Holze: Völlig vermeiden werden sich derartige Fälschungen nicht lassen, weil konkrete politische Motivation dahintersteckt und für Trollfabriken, Populisten und Anti-Demokraten -Desinformationskampagnen im Netz liebgewordene Werkzeuge geworden sind. Allerdings kann jede und jeder Einzelne polarisierende Meldungen selbst überprüfen, beispielsweise über Mimikama, einer Anlaufstelle für Internetuser, die es sich zum Ziel gesetzt hat, Internetmissbrauch, Internetbetrug und Falschmeldungen sowie Fake-News entgegen-zu-wirken und zu bekämpfen.
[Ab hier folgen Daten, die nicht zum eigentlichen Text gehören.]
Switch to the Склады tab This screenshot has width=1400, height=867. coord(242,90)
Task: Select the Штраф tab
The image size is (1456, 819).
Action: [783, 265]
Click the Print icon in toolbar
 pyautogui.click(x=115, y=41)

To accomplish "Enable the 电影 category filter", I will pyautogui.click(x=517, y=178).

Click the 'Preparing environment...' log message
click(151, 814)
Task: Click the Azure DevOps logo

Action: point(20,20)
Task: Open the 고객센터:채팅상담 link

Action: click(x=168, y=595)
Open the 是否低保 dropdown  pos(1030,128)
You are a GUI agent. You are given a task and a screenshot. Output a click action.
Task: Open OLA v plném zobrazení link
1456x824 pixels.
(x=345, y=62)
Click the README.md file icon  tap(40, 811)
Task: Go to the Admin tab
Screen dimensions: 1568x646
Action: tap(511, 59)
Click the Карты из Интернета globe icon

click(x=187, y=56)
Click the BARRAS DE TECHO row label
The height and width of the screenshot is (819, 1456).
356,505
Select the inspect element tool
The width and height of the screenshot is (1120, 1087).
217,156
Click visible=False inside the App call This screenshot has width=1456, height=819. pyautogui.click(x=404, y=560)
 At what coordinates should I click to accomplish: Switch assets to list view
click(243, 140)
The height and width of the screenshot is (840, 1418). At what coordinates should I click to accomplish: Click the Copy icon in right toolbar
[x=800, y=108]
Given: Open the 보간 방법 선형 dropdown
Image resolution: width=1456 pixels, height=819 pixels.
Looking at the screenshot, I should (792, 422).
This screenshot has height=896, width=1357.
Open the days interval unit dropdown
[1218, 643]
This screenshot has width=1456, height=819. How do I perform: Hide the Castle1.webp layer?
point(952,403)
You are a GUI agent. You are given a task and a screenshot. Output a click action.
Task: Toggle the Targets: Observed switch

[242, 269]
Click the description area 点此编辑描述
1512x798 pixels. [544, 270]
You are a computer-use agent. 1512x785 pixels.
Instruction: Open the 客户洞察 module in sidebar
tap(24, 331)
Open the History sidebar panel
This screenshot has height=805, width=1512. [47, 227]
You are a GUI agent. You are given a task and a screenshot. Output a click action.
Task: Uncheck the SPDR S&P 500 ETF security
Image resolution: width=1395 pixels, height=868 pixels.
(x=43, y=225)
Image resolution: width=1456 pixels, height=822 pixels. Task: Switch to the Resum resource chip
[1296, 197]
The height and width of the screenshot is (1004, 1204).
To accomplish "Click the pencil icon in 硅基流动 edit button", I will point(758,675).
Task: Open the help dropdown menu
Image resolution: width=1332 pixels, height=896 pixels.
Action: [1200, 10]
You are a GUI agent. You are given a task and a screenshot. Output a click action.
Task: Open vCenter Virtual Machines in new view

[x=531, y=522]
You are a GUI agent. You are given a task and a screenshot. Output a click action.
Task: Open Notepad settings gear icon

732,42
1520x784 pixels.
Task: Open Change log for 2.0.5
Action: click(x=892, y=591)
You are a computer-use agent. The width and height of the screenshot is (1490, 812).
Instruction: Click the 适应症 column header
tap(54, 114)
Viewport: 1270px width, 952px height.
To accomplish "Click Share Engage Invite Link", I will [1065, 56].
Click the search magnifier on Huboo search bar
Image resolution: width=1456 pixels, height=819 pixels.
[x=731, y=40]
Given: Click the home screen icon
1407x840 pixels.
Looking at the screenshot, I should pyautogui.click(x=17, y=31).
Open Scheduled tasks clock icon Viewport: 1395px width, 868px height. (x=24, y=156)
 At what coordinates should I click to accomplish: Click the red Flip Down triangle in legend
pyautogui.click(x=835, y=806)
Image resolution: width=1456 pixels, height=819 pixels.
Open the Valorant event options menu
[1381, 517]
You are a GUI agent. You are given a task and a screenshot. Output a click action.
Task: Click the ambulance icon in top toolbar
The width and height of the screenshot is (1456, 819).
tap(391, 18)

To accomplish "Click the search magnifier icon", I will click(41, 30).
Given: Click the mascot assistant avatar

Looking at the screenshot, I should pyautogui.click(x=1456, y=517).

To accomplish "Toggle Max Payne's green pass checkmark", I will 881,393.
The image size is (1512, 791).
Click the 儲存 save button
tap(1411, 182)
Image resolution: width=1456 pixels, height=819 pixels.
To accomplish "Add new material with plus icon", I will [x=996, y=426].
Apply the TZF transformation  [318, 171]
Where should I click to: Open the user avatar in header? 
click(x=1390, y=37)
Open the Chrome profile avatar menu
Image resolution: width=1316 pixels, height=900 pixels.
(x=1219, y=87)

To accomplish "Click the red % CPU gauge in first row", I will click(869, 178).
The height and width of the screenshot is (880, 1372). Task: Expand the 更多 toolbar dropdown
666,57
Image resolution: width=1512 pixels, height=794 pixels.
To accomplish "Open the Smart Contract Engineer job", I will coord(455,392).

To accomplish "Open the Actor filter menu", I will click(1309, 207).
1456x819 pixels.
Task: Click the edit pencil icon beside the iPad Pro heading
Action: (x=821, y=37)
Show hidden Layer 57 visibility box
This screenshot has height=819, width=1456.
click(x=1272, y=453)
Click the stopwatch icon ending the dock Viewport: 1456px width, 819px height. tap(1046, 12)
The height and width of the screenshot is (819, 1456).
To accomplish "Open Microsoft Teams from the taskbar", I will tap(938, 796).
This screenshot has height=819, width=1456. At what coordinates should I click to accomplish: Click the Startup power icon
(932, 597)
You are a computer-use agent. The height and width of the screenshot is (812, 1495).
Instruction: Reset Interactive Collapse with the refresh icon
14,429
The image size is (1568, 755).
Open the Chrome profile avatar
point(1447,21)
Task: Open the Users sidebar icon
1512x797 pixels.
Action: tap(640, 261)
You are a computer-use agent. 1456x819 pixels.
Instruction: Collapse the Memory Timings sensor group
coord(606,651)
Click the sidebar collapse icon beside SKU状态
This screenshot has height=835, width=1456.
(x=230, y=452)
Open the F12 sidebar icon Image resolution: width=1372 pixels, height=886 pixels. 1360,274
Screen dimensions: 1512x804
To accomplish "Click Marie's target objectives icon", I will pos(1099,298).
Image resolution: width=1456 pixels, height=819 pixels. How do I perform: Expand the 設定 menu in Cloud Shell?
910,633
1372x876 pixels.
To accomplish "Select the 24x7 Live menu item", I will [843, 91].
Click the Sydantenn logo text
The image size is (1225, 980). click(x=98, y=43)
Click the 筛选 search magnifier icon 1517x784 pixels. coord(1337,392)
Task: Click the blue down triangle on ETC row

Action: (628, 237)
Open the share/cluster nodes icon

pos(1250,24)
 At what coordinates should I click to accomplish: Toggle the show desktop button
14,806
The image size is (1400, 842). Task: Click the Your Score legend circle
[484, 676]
Und wir alle gemeinsam, Staat und Gesellschaft, müssen dafür sorgen, dass im Bildungsbereich, also in unseren Schulen Medienkompetenz, vor allem digitale, nicht als Add-on, sondern als zentraler Baustein von Demokratievermittlung betrachtet und behandelt wird: Resilienz durch Digitalkompetenz.
Mut macht, dass es mittlerweile eine ganze Reihe von Forschungsprojekten zum Thema Fake-Erkennung und -vermeidung gibt, die das Bundesministerium für Bildung und Forschung fördert. Wenn im Rahmen dieser Projekte entwickelte Apps ihre Fähigkeiten bewiesen haben, sollten Social Media-Unternehmen sie einsetzen, um Desinformation einzudämmen.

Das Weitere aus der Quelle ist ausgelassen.